Factors associated with pharyngoesophageal stricture in patients treated with concurrent chemotherapy and radiation therapy for oropharyngeal squamous cell carcinoma

Simon R Best, Patrick K Ha, Ray G Blanco, John R Saunders Jr, Eva S Zinreich, Marshall A Levine, Sara I Pai, Melissa Walker, Jaclyn Trachta, Karen Ulmer, Peter Murakami, Richard Thompson, Joseph A Califano, Barbara P Messing, Simon R Best, Patrick K Ha, Ray G Blanco, John R Saunders Jr, Eva S Zinreich, Marshall A Levine, Sara I Pai, Melissa Walker, Jaclyn Trachta, Karen Ulmer, Peter Murakami, Richard Thompson, Joseph A Califano, Barbara P Messing

Abstract

Background: The purpose of this study was to elucidate factors associated with pharyngoesophageal strictures after treatment for head and neck squamous cell carcinoma (SCC).

Methods: We conducted a retrospective review of patients receiving cisplatin and 5-fluorouracil chemotherapy combined with concurrent hyperfractionated radiation therapy for oropharyngeal squamous cell carcinoma.

Results: Strictures developed in 13 of 67 patients (19%).

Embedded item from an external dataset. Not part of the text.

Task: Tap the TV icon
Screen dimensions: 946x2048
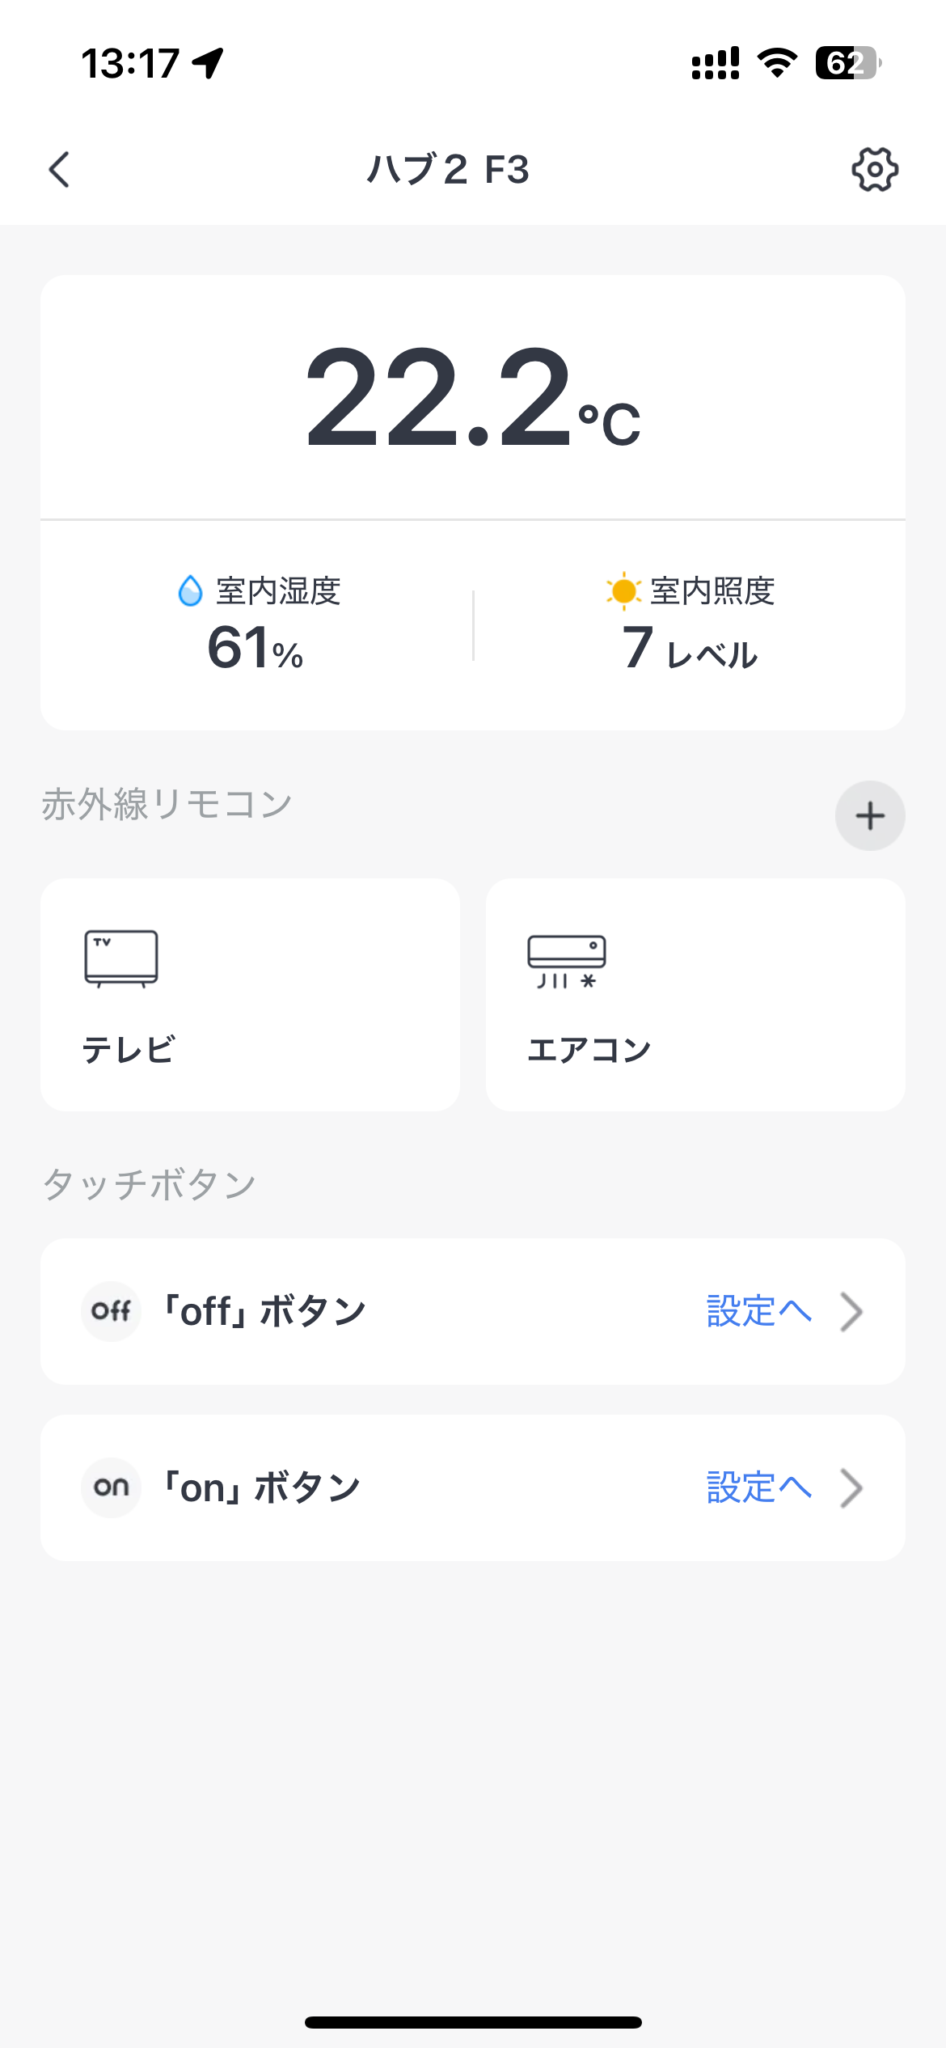Action: [x=121, y=958]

Strictures were associated with tumor location (tonsil vs base of tongue; p = .03), neck dissection after completion of therapy (p = .03), and the duration of treatment-induced mucositis (weeks with mucositis grade ≥2; National Cancer Institute (NCI) Common Toxicity Criteria; p < .001). Age, sex, race, tumor stage, nodal stage, American Joint Committee on Cancer (AJCC) stage, human papillomavirus (HPV) status, smoking, radiation dose, maximum severity of mucositis, amifostine use, and pretreatment swallow dysfunction were not significantly associated with stricture. In multivariate analysis, only duration of mucositis, after controlling for age, sex, and tumor location, remained highly significant (p < .01).

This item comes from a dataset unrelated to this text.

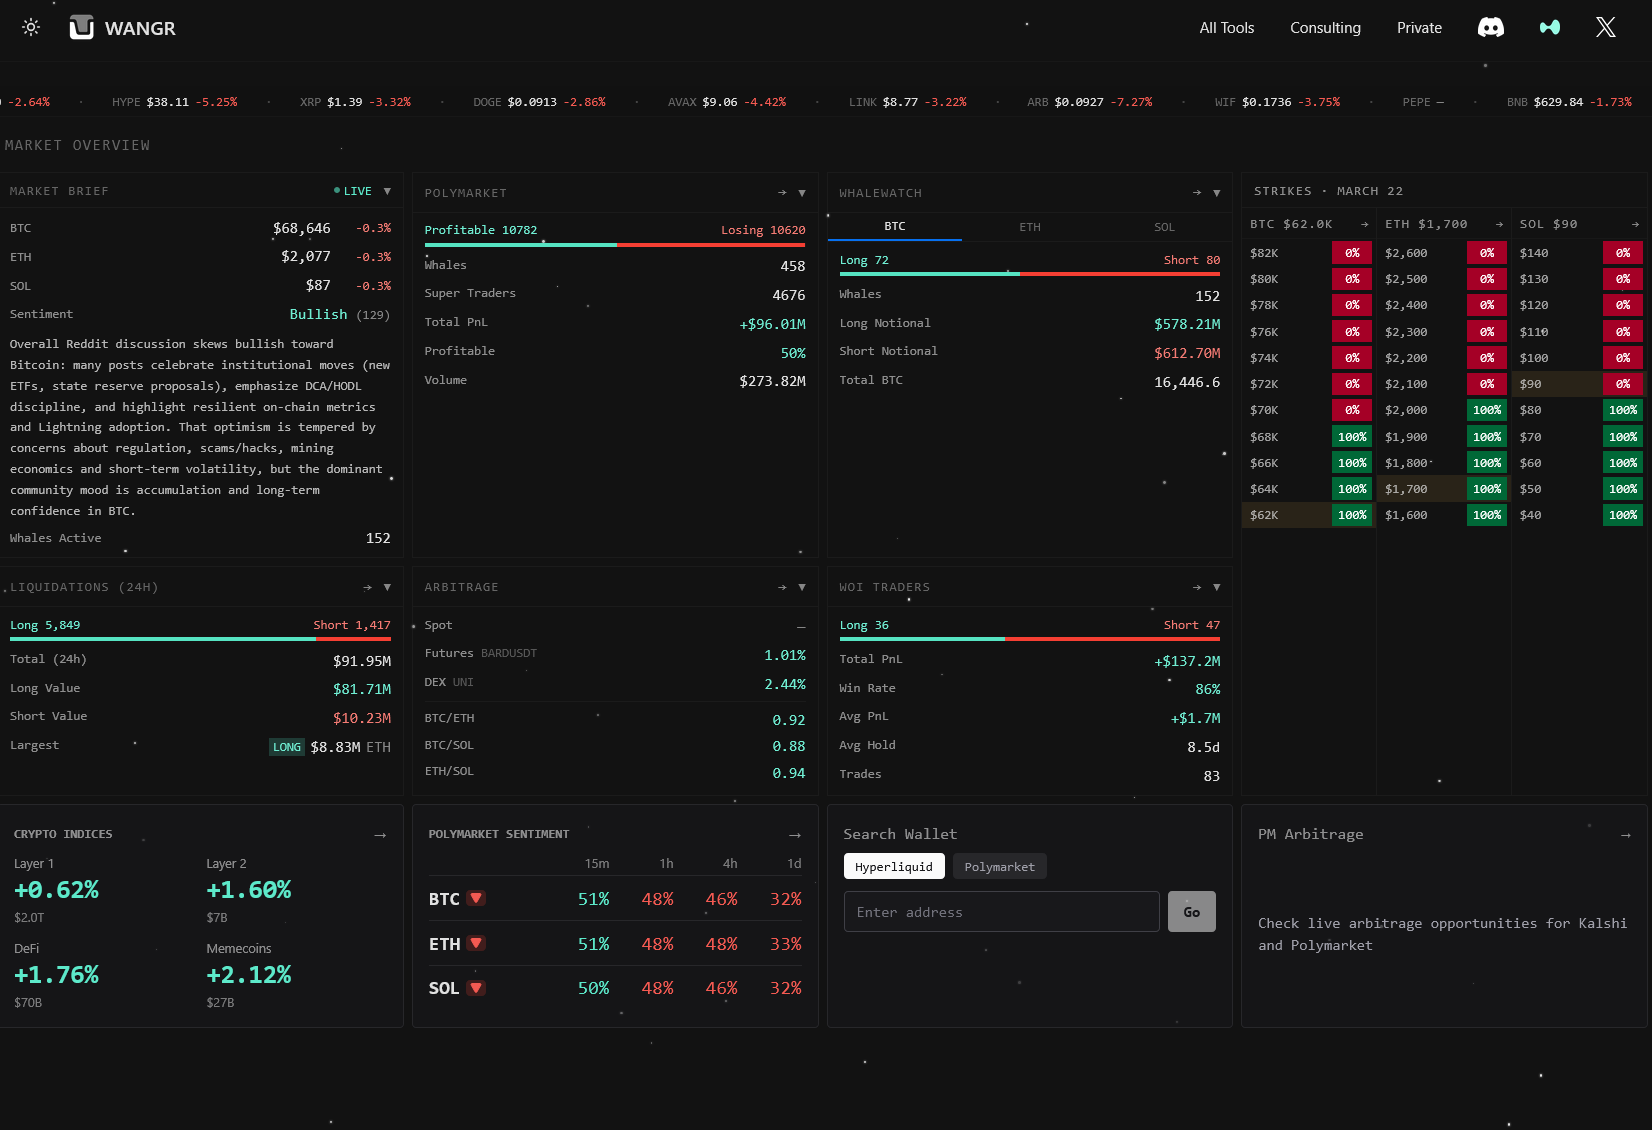Select the Hyperliquid wallet option
The image size is (1652, 1130).
(x=893, y=867)
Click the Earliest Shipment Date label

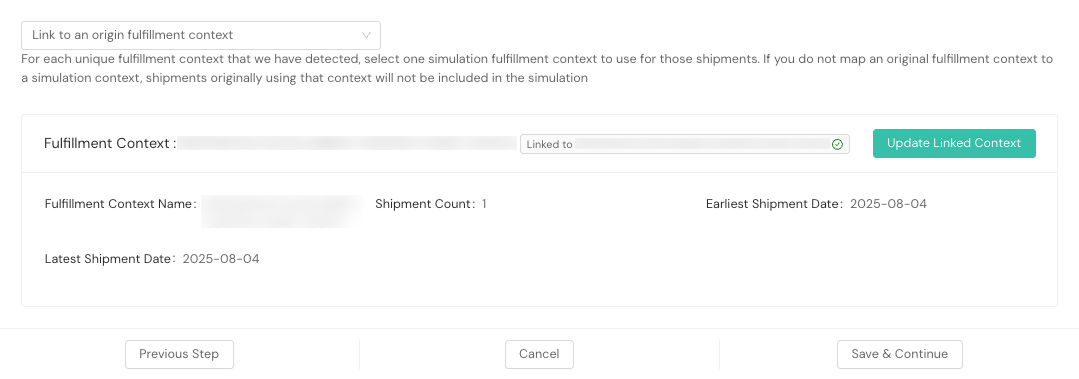[x=775, y=204]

Conclusion: The duration of treatment-related mucositis is an independent risk factor for stricture formation in patients with oropharyngeal SCC treated with concurrent chemotherapy and radiation therapy.

Copyright © 2011 Wiley Periodicals, Inc.

Figures

Figure 1
Figure 1
Duration in weeks of severe mucositis after definitive concurrent chemotherapy and radiation therapy for oropharyngeal squamous cell carcinoma. Individual patients sorted by stricture outcome. Severe mucositis defined as grade ≥2, National Cancer Institute Common Toxicity Criteria. [Color figure can be viewed in the online issue, which is available at wileyonlinelibrary.com.]
Figure 2
Figure 2
Probability of percutaneous gastrostomy (PEG) dependence after definitive concurrent chemotherapy and radiation therapy for oropharyngeal squamous cell carcinoma. Patients sorted by stricture outcome, censored events (patient died with PEG in place) indicated by tick marks.